Table 2 presents a lower-bound estimate of the impact, which accounts for the fact that many of those who lose Medicaid will subsequently gain other insurance coverage. However, this will not lead to a proportionate increase in CHC revenue. First, some CHC Medicaid patients who shift to other insurance types may migrate to other health care providers, such as private doctor’s offices or outpatient hospital clinics that are part of their provider networks. In many cases, CHCs are not in private insurance networks or are not preferred primary care providers, so patients must select other primary care providers. Second, even if patients stay at CHCs, private insurance payment rates are typically lower; Medicaid payment rates to health centers are enhanced under federal law. In addition, private insurance plans typically have substantial deductibles and cost-sharing; because CHCs have sliding scale fees for low-income patients, the CHCs must subsidize a portion of those deductibles or cost-sharing for low-income patients, so their revenue collections are even lower. Our estimates assume that replacement insurance coverage leads to retaining about half the revenue they would earn if the patients still had Medicaid.

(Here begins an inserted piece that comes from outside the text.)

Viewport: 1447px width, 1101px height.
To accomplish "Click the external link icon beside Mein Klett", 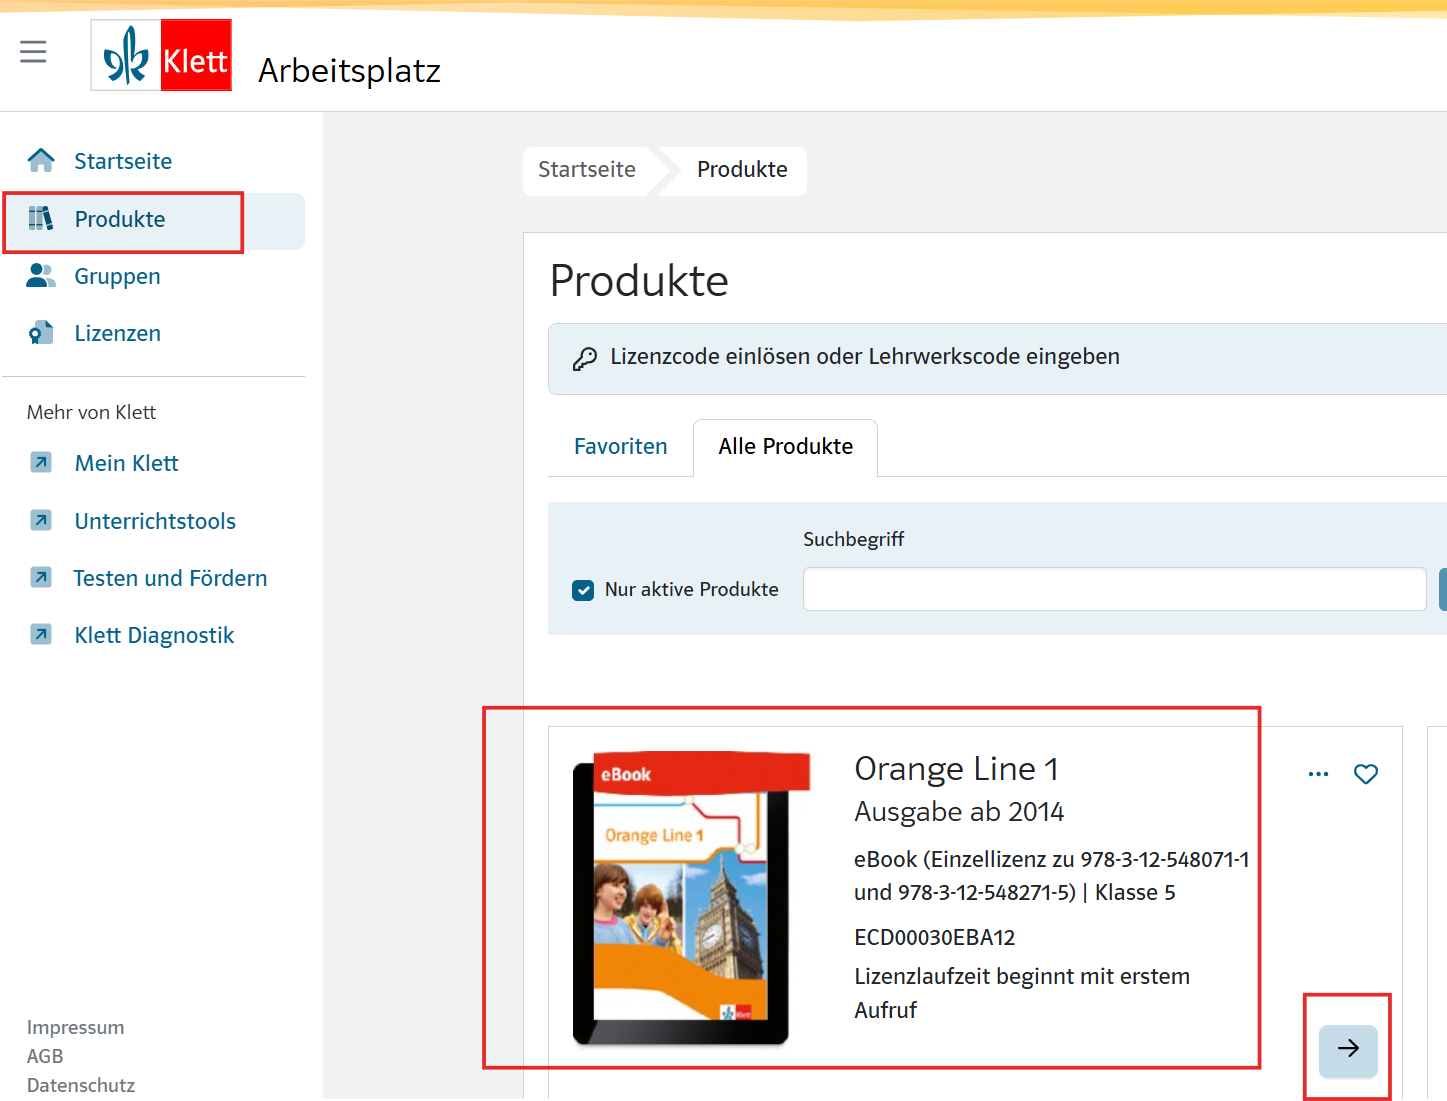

As seen in Table 2, in this scenario, health center total revenue nationally will decline by about 4% due to the unwinding, about $1.5 billion. As a result, health centers nationwide would serve 1.2 million fewer patients and 10.7 thousand fewer FTE staff members would be employed.

 

We estimate that up to 2.5 million health center patients nationwide are at risk of losing their Medicaid coverage, which in turn would significantly reduce patient revenue and operational capacity. Although we also provide a lower bound impact estimate, the analysis overall suggests that Medicaid unwinding will have a profound negative effect for the nation’s community health centers, causing them to eventually lose between $1.5 billion to $2.5 billion (estimated using 2021 CHC data) in patient revenue, or about 4% to 7% of their total revenue. In turn, this means that CHCs will be able to serve between 1.2 million and 2.1 million fewer patients, and employ 10.7 thousand to 18.5 thousand fewer health center staff members. (Again, please note that actual impacts could be higher. We used 2021 data for these estimates, but anticipate CHCs served more patients and employed more staff members in 2022 and 2023.)

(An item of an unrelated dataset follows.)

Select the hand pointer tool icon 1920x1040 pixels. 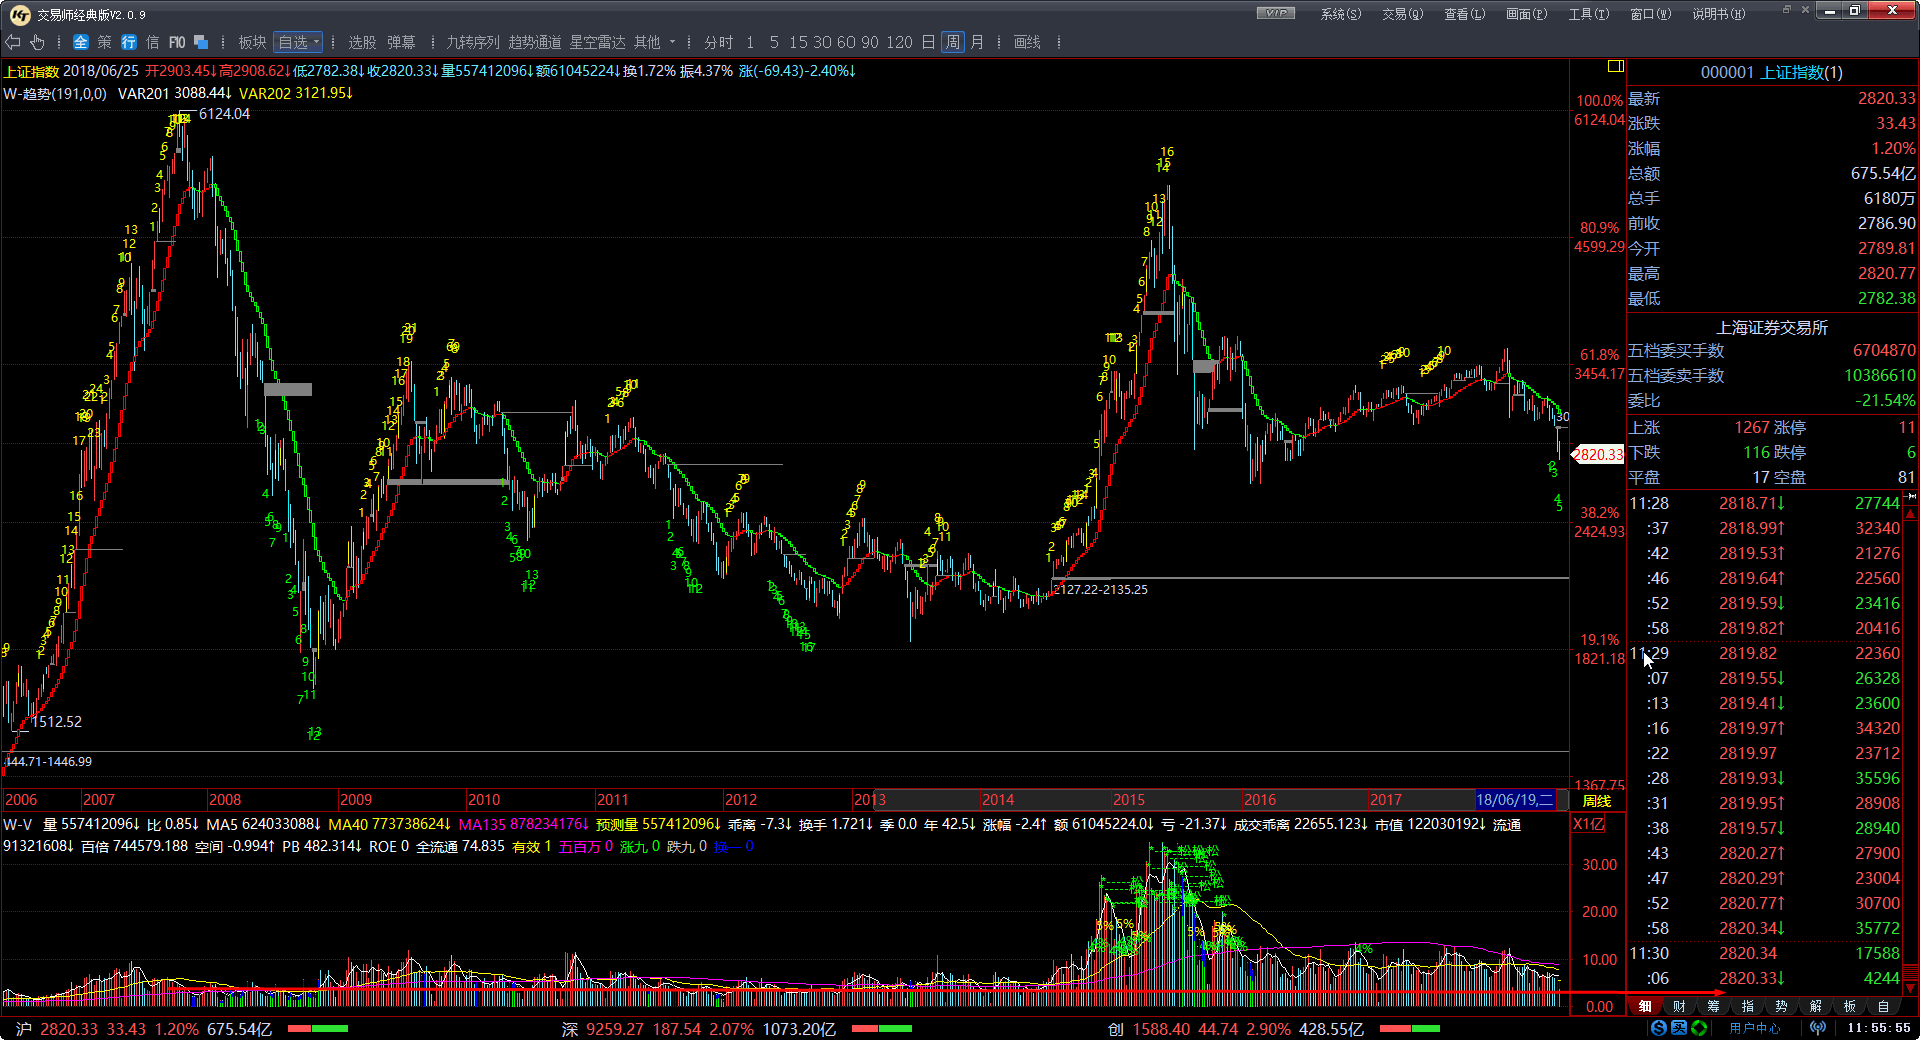click(37, 42)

The levels will vary substantially across states. For example, California, the nation’s largest state, could lose capacity for 225,000 to 360,000 patients, while New York loses capacity for 89,000 to 155,000 patients. States with especially large proportionate reductions include Arizona, Colorado, Indiana, Minnesota, Oregon, Vermont, and Washington. These reductions would affect both urban and rural communities, especially those with lower-income populations. The loss of patient capacity would be harmful for both uninsured and insured patients, leading to reduced access to primary and preventive care services, including vaccinations, substance use disorder and mental health care, family planning services, and cancer screenings.

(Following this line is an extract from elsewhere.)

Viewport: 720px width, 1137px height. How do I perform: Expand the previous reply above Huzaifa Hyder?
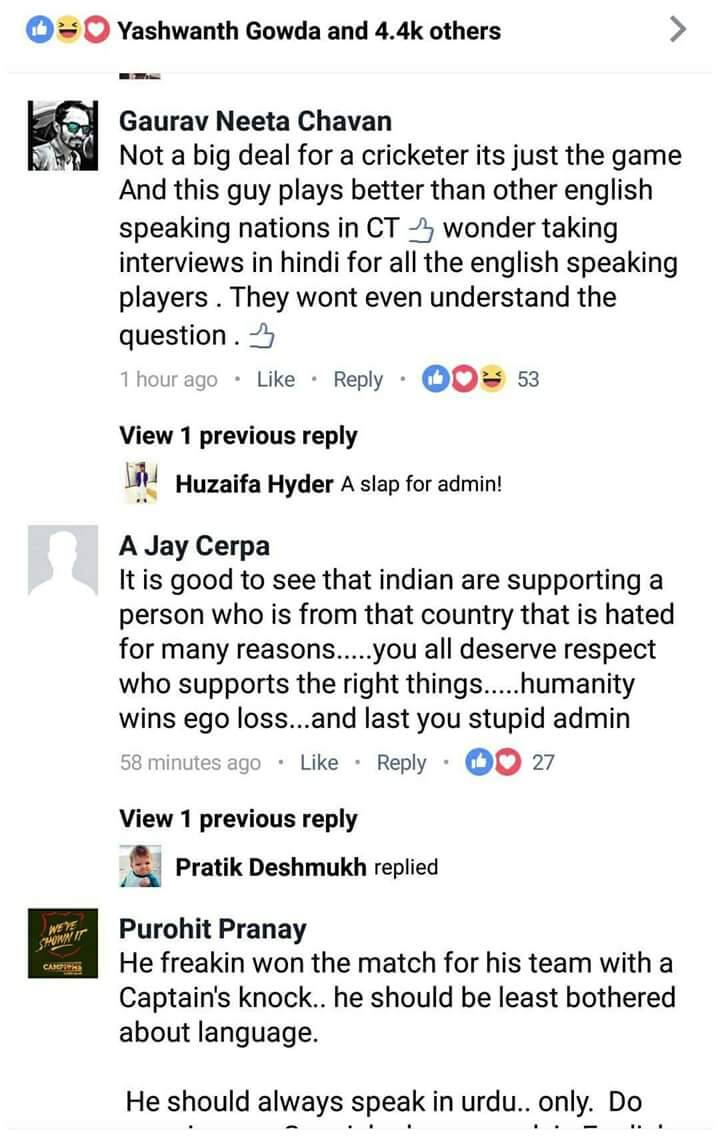coord(238,436)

Two actions could help mitigate these losses. The first is careful and deliberative implementation of the Medicaid unwinding by state Medicaid agencies and their partners, such as private employers and Health Insurance Marketplaces, to minimize Medicaid enrollment losses and to help ensure orderly transitions to other insurance coverage. Community health centers, primary care associations and other safety net providers, such as hospitals, can have an important role, ensuring that their patients understand the new requirements, renew their Medicaid coverage if they are still eligible, or find other insurance coverage, such as job-based insurance, Health Insurance Marketplaces, or CHIP, if they lose their Medicaid coverage. The transitional federal funds provided under the Consolidated Appropriations Act could be used to strengthen operational capacities of states, such as by funding CHCs or other organizations to help in the renewal process.

A second important option is to increase federal grant funding for community health centers, such as Section 330 funding or other mandatory funds, to help offset the loss of Medicaid revenue, so that health centers can maintain essential patient care capacity and staffing in the future.